_Exercise_
Would you filter these records and copy every line that has the word "header"?

_Entries supplied_
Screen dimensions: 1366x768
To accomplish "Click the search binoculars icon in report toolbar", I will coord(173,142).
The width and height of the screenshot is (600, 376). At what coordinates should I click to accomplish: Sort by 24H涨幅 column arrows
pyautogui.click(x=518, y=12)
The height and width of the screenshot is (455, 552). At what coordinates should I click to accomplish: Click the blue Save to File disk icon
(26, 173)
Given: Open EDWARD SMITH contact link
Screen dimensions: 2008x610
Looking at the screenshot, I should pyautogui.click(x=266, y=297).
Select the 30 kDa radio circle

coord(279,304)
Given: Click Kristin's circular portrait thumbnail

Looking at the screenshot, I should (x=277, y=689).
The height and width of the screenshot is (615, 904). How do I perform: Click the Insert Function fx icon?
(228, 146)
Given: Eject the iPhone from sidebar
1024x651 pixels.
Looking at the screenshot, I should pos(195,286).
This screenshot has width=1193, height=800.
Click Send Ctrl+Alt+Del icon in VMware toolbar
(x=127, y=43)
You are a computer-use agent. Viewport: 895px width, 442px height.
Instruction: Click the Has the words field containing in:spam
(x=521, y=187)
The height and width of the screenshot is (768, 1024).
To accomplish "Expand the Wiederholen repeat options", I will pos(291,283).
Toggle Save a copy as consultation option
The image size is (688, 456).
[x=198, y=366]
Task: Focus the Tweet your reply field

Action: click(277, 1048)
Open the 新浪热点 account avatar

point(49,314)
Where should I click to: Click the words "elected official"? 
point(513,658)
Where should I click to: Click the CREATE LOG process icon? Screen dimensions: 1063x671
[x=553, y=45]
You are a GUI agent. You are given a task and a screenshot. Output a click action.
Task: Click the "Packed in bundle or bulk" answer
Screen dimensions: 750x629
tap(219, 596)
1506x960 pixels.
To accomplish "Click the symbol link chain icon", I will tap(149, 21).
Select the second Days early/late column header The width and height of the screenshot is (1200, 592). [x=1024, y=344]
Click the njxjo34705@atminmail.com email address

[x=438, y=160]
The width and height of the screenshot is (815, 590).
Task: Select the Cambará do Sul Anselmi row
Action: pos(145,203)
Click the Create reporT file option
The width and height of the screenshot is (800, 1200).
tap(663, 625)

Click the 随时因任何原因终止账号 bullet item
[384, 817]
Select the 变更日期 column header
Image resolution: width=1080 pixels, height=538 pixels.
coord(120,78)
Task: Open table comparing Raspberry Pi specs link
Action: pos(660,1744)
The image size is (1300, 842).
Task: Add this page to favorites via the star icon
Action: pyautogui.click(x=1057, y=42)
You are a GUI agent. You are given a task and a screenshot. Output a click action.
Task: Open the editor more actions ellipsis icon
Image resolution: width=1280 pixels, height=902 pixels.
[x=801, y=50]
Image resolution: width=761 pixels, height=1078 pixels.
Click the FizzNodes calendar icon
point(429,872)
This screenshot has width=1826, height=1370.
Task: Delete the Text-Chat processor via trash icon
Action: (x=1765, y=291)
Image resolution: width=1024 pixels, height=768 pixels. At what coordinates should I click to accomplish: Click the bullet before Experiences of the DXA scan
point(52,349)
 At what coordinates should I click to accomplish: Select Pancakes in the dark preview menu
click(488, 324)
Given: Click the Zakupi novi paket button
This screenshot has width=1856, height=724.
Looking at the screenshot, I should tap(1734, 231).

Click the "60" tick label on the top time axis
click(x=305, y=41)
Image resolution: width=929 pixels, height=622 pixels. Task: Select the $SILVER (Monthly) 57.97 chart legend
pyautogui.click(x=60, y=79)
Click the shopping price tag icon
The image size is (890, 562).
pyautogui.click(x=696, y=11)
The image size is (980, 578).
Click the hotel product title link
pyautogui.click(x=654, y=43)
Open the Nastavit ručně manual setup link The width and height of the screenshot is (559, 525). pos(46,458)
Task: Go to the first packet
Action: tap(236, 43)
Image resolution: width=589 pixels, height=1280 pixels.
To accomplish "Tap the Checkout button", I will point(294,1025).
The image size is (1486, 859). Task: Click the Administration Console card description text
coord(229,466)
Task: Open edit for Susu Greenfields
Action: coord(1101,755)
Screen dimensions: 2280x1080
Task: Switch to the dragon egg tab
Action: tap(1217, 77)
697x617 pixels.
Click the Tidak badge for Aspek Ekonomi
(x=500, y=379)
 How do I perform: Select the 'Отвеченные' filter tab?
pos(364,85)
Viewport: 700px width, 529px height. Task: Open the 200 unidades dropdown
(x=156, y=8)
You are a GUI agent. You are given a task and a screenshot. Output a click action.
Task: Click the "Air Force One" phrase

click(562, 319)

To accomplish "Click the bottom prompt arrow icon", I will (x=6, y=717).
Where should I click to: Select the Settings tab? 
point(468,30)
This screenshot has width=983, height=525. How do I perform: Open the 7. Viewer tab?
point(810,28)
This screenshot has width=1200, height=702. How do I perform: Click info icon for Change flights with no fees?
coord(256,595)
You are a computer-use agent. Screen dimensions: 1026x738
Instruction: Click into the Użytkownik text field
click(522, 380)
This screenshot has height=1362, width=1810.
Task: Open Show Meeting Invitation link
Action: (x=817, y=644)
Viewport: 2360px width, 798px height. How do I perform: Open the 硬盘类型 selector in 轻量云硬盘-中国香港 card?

_Task solution_
Select the second Days early/late column header The width and height of the screenshot is (1200, 592). [x=1024, y=344]
Select the 变更日期 column header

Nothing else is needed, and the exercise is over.